Verilen metin ::

┌──

Domino etkisi devam ediyor; Ortadoğu ve Arap coğrafyasının diktatörleri, sıranın ne zaman kendilerine geleceğinin korkusu içinde yaşıyorlar. Bu dalga Suudi Arabistan’a eriştiğinde ise diktatörler için sığınacak başka bir durak da kalmayacak.

Son Nobel Edebiyat ödülünün sahibi, Mario Vargas Llosa, “Teke Şenliği” romanında bir diktatörlükte yaşamanın ne menem bir şey olduğunu, oldukça sürükleyici ve etkileyici bir dille anlatır.

Diktatörün ülkesini nasıl bir kapalı cezaevine dönüştürdüğü, nasıl insanların beyninin içine yerleştiği ve onları kontrol ettiği, güçlü ve etkili bir biçimde yansıtılır.

Diktatör, ülkenin babasıdır; her şey ona tabidir. Diktatörün yönetenleriyle yaptığı haftalık rutin yürüyüşlerde, herkesin diktatörün kendisiyle konuşması için can attığını, konuşulmadığında ise bunun gözden düşmekle eşanlamlı olduğunu düşünerek bunalıma düştüklerini, yazar, gerçek ve roman arasında bir üslupla anlatır.

└──

Diktatörlükler ve “Teke Şenliği” romanı üzerine olan yazıyı son cümlesinden sonrasıyla sürdürün.

Toplanan veriler ::
┌──

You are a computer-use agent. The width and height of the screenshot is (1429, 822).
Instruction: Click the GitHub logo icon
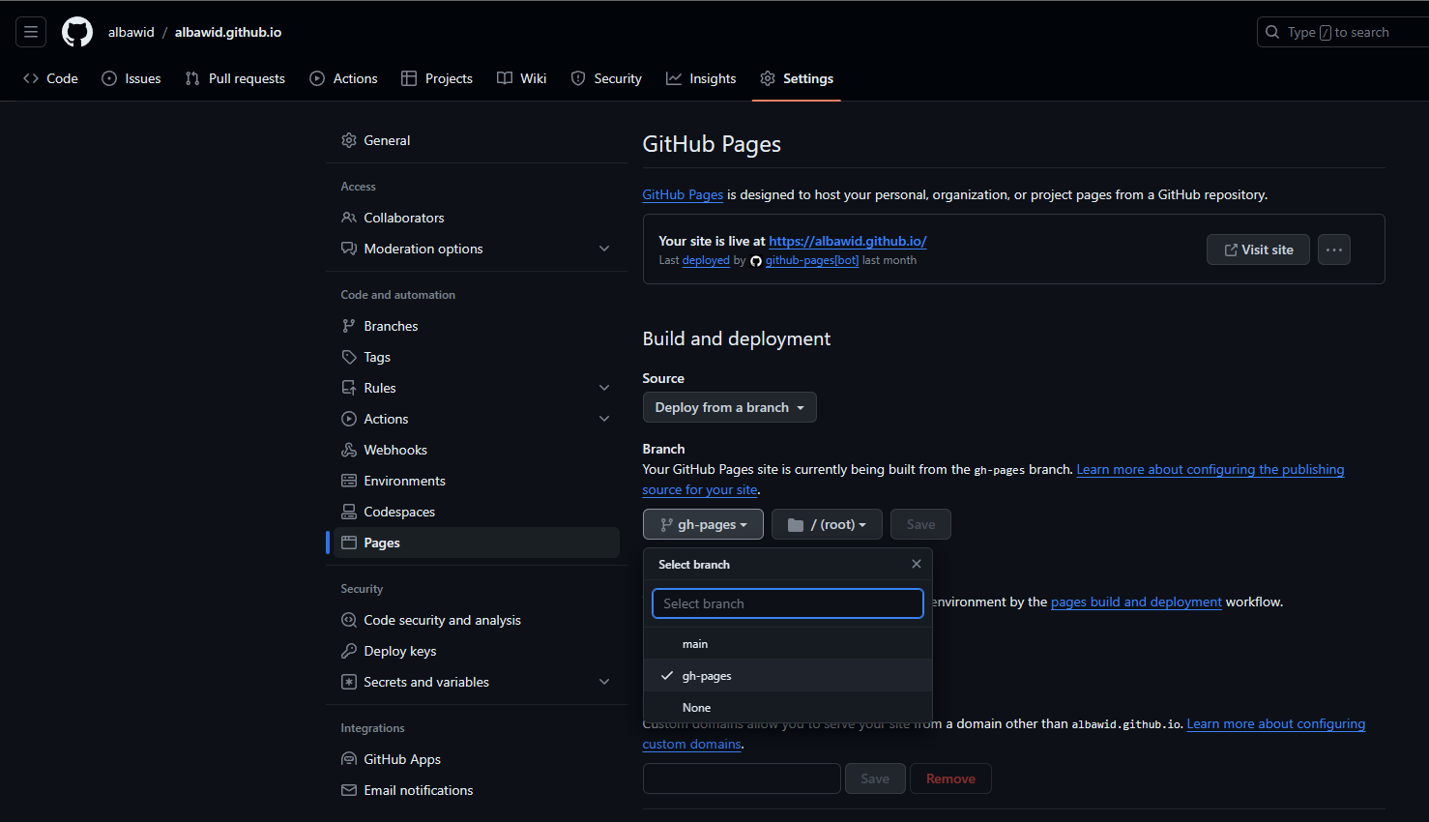[x=77, y=32]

└──

Çıktı ::
Diktatörün ruhu her yerdedir.

Korku da.

Korkuyu kıracak, insanları harekete geçirecek bir kıvılcımdır diktatörden kurtulmak için gerekli olan. Bir momentum.

Böyle bir momentum ortaya çıkıp da diktatörün gideceği ufukta belirdiğinde, okuyucunun yüreğini, beynini,  bir coşku ve heyecan dalgası sarar;  insanlık denen duygu sonunda geri gelmiştir. Romanın sahiciliği, olayların hem gerçek bir mekân ve kişilikler üzerinden anlatılması, hem de yazarın bu tür diktatörlüklerin oldukça yaygın olduğu Latin Amerika gözlemlerinin zenginliğinden olsa gerek.

Bu tür diktatörlükler, 20. yüzyılda, üçüncü dünyada yüzümüzü çevirdiğimiz her yerde, mevcuttu. Arap dünyasında diktatoryal rejimler altında yaşamak, bir istisna değil, kuraldı. 20. yüzyıl bize gösterdi ki, diktatörler uluslararası bağlantıları olmadan mevcut olamazlar. Arap örneğinde, bu diktatörler, geçtiğimiz yüzyılın dengeleri üzerine kurdukları halkını zapt-u rapt altında tutan düzenlerini, emperyalist merkezler ve kar odaklarıyla işbirliği olmasaydı, günümüze kadar sürdürme becerisini gösteremezlerdi.

Bu diktatörlerin en sıra dışı ve acımasız olanlarından biri daha bu günlerde gitmek üzere.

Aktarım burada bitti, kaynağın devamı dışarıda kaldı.